Collected data entries
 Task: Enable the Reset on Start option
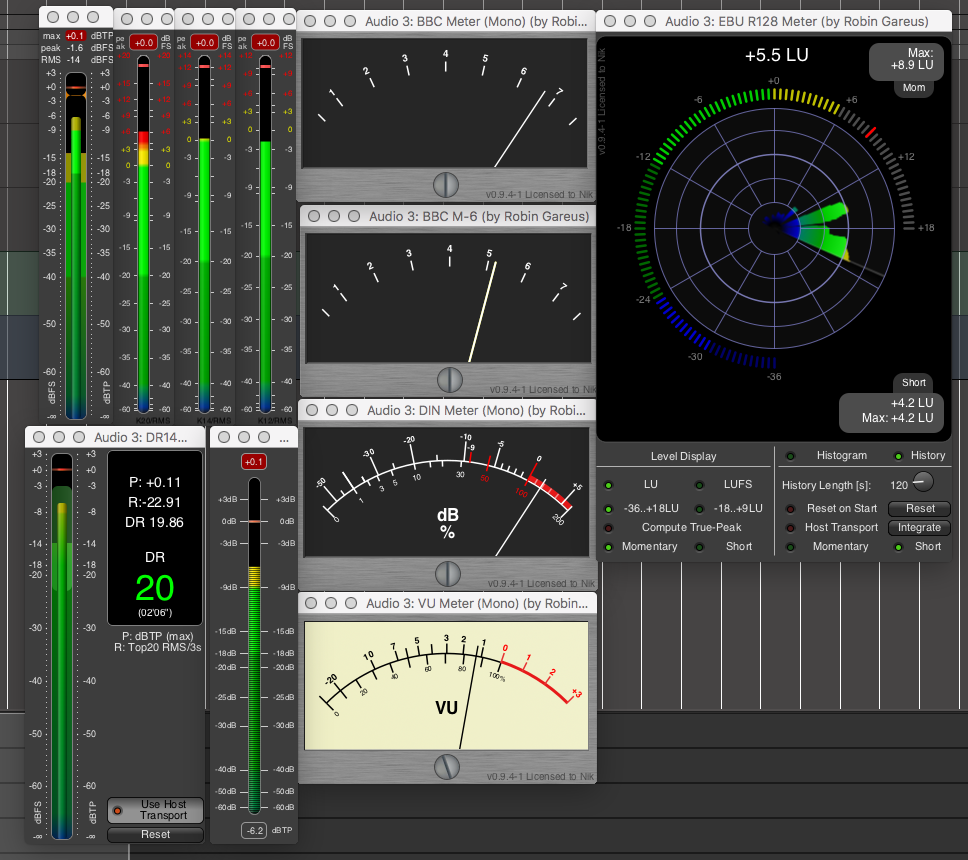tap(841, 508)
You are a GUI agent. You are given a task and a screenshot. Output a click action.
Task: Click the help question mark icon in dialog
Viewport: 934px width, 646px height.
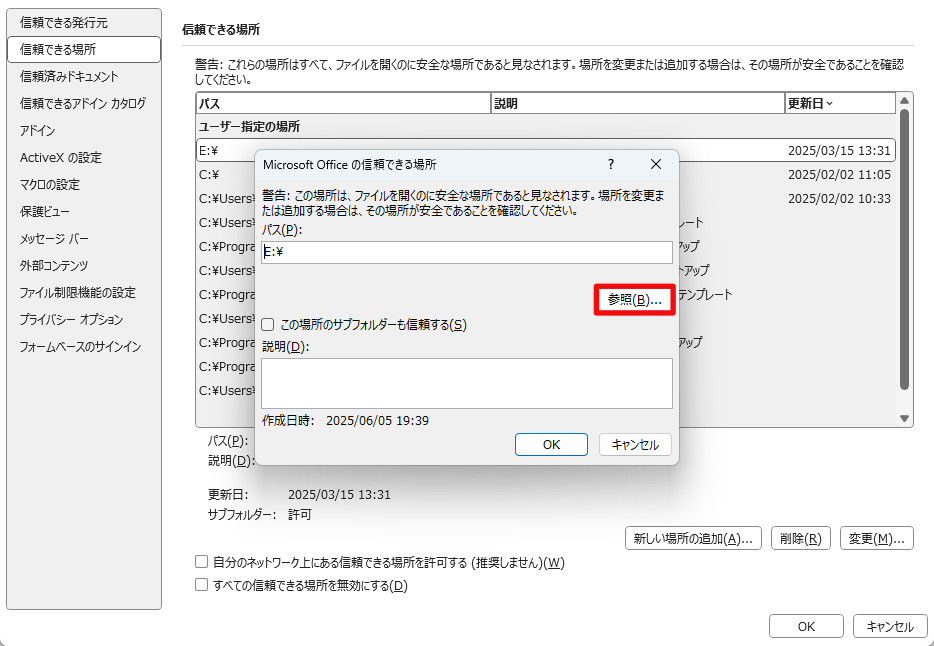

Action item »
The entries above need to be output again in full, exactly, and without pictures.

Task result »
 Task: Enable the Reset on Start option
tap(841, 508)
You are a GUI agent. You are given a task and a screenshot. Output a click action.
Task: Click the help question mark icon in dialog
Viewport: 934px width, 646px height.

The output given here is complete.